Let's not go down the usual route on this thread - try to keep it technical. The whole area of auditory perception is of huge interest to me as we seem to know little enough about it (although many will retort that we know more than I think) - maybe some recent summary papers might answer this retort -
2007 ;
2010 ; 2013 ;
I'd like to make a number of points which relate to why I think the pet characteristics associated with certain objectivist's viewpoint is erroneous:
- firstly, the pet characteristics I associate with a particular type of objectivist is:
- measurements are far more sensitive/reliable than hearing
- if the measurements show there is no audible difference then there can be no audible difference
- blind tests are needed to "prove" an audible difference exists
- we don't know quite a lot about the workings of our auditory perception as is evidenced in the field of study called Auditory Scene Analysis. This being the hugely important aspect of how we make sense of the various vibrations impinging on our ears. To me, this is the most important aspect of what we hear in reproduced music - it's what determines how we judge how close a musical reproduction comes to realism, how it engages our emotions, how we can get an insight into the performance of the musical event being portrayed.

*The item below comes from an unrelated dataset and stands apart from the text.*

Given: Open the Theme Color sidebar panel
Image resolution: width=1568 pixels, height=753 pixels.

- when I say we don't know quite a lot about this, I don't mean that we don't know what neurons in what part of the brain do what (we don't), I mean we don't yet know how an auditory stream is formed by our brains - what are the salient primary aspects of the vibrations that we use to form these auditory objects i.e how we isolate one instrument in the string section of an orchestra & follow it as an auditory object over time, to the exclusion of the other instruments. It appears that there are a number of correlated aspects that we use to do this - temporal coherence being one important aspect of this formation of this auditory object.
- this function (which we all do naturally in our everyday lives, to make sense of the world) is a dynamic construction done in our brains from moment to moment & we seem only able to make conscious (focus on) one auditory object at a time.

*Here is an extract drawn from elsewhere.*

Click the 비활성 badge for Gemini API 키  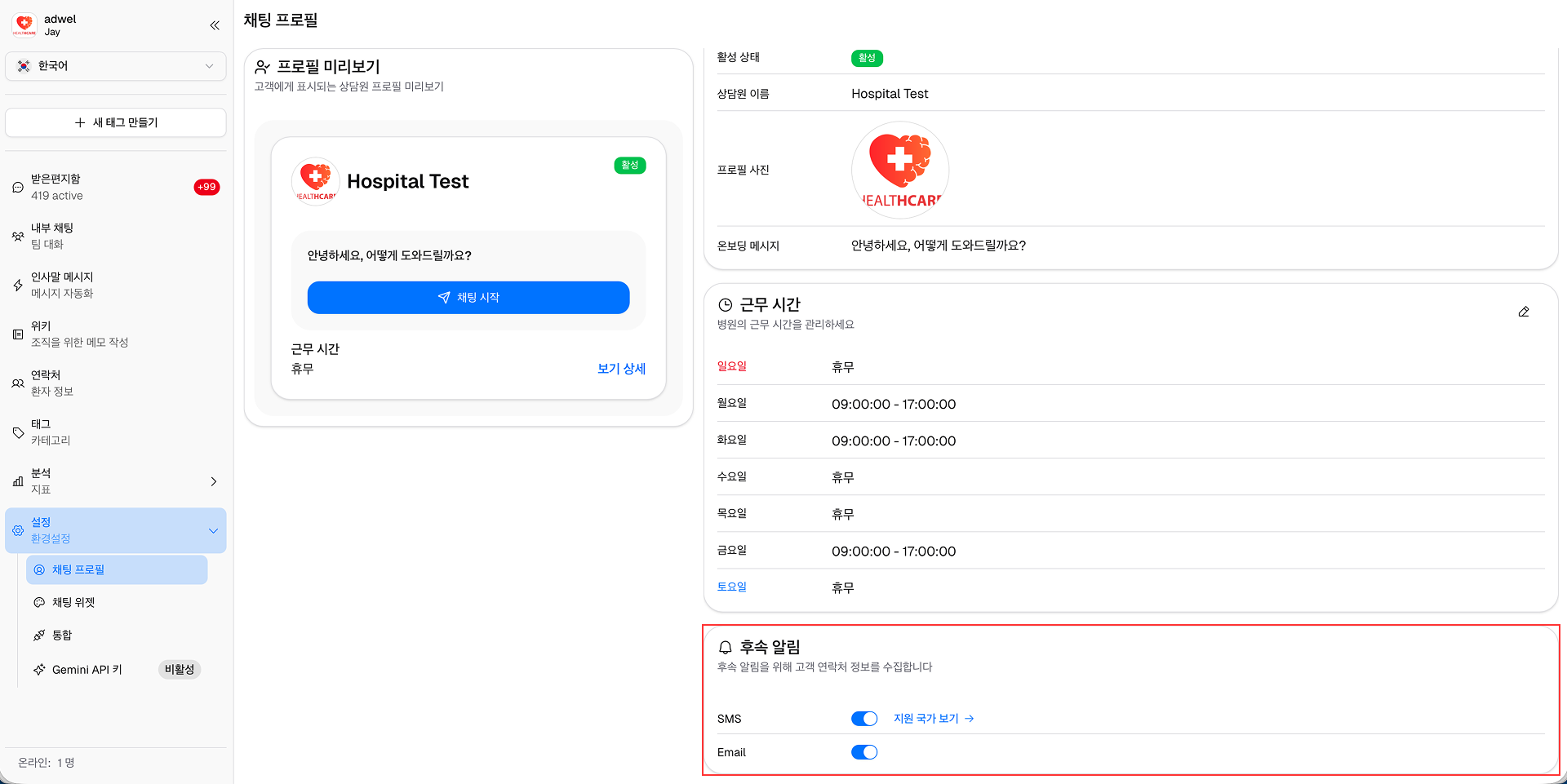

- My point is that if we don't yet know the perceptual mechanisms that operate in ASA how can we say that measurements can tell us what is perceivable or not? I don't believe we yet have a sophisticated set of dynamic measurements that emulates this brain mechanism & therefore current measurements only give us very detailed snapshots of an auditory moment in time (I know there are dynamic measurements of speakers but AFAIK these only represent an aspect of what I'm talking about)
- There also exists in audio perception a similar blindness to change that is well recognised in visual perception - in other words auditory change blindness exists just as much as visual change blindness exists. We probably all know the visual test where we are asked to count the number of times a ball is passed between a group of people all moving around & most people don't see the guy dressed as a bear who walks across the scene.
- This, to me, is one of the major shortcomings with blind testing - it's not an "ears only test" as some maintain (there is no such thing as an ears only test) - it's a test of being able to isolate the particular difference between two pieces in advance & then being able to retain one's attention to just that particular difference while listening. Just playing two pieces & expecting the difference to pop out in our perceptions will only work if the differences are gross. So, as most agree, trained listeners are a necessary part of a useful blind test - being able to retain attention on a particular aspect of a piece is easily compromised by the number of unknowns at play - doing a blind test increases the number of unknowns & therefore, by itself, increases the difficulty of retaining this ability. Hence the oft quoted criticism that blind tests are really best for determining freq or amplitude differences between pieces, not for the type of dynamic differences mentioned above.